Exercise inputs →
===============

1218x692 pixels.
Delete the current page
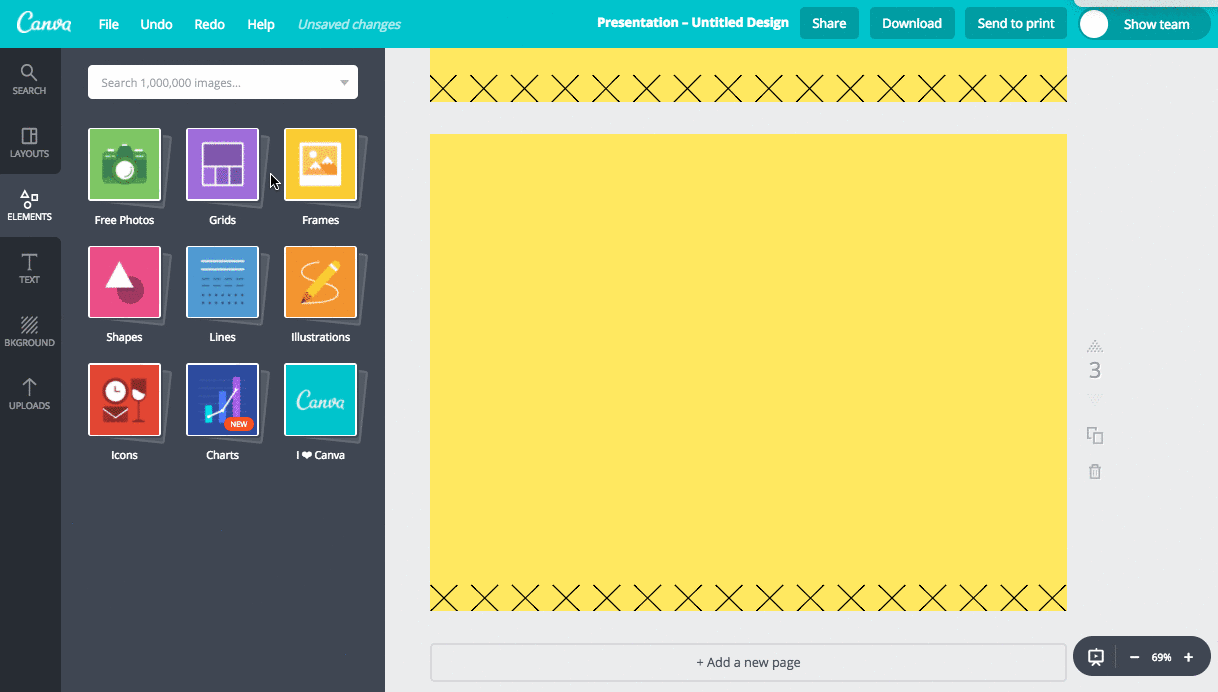point(1094,471)
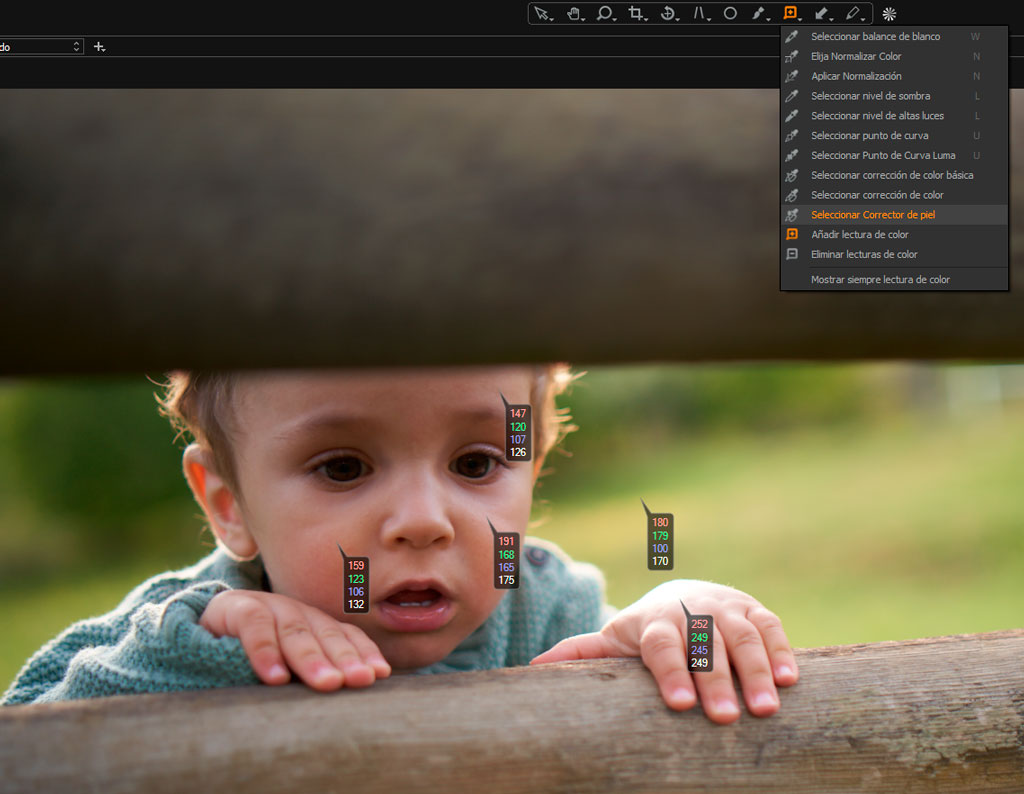Choose Seleccionar Corrector de piel
The width and height of the screenshot is (1024, 794).
tap(872, 215)
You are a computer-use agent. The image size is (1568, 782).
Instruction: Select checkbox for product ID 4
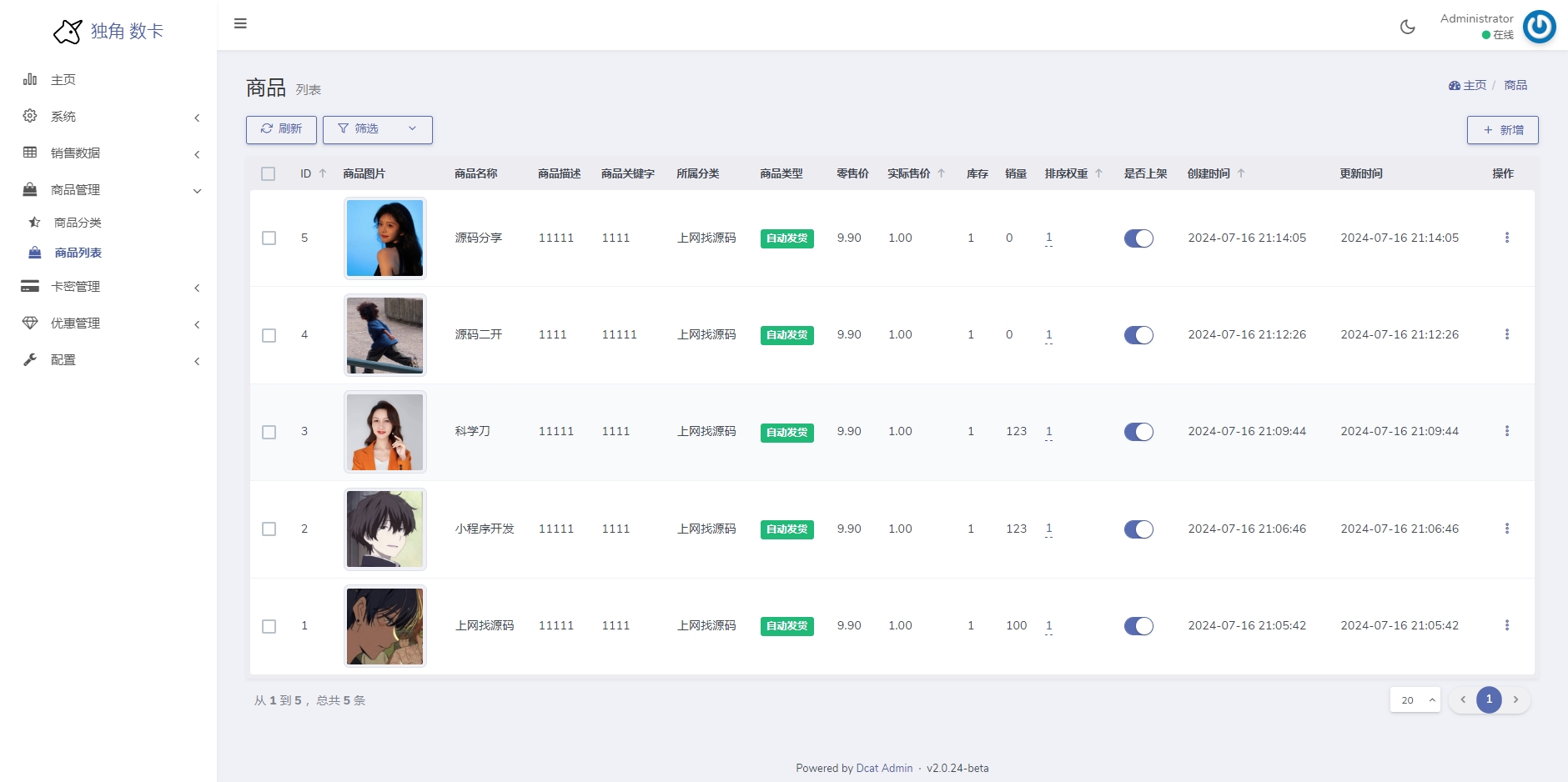click(269, 335)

===============

Aim of the task → The answer must be an exact copy of the lines from the one with "Delete the current page" through the final line above, both ends included, and nothing else; pictures stay out.

Written response →
Delete the current page
point(1094,471)
Choose Seleccionar Corrector de piel
The width and height of the screenshot is (1024, 794).
tap(872, 215)
You are a computer-use agent. The image size is (1568, 782).
Instruction: Select checkbox for product ID 4
click(269, 335)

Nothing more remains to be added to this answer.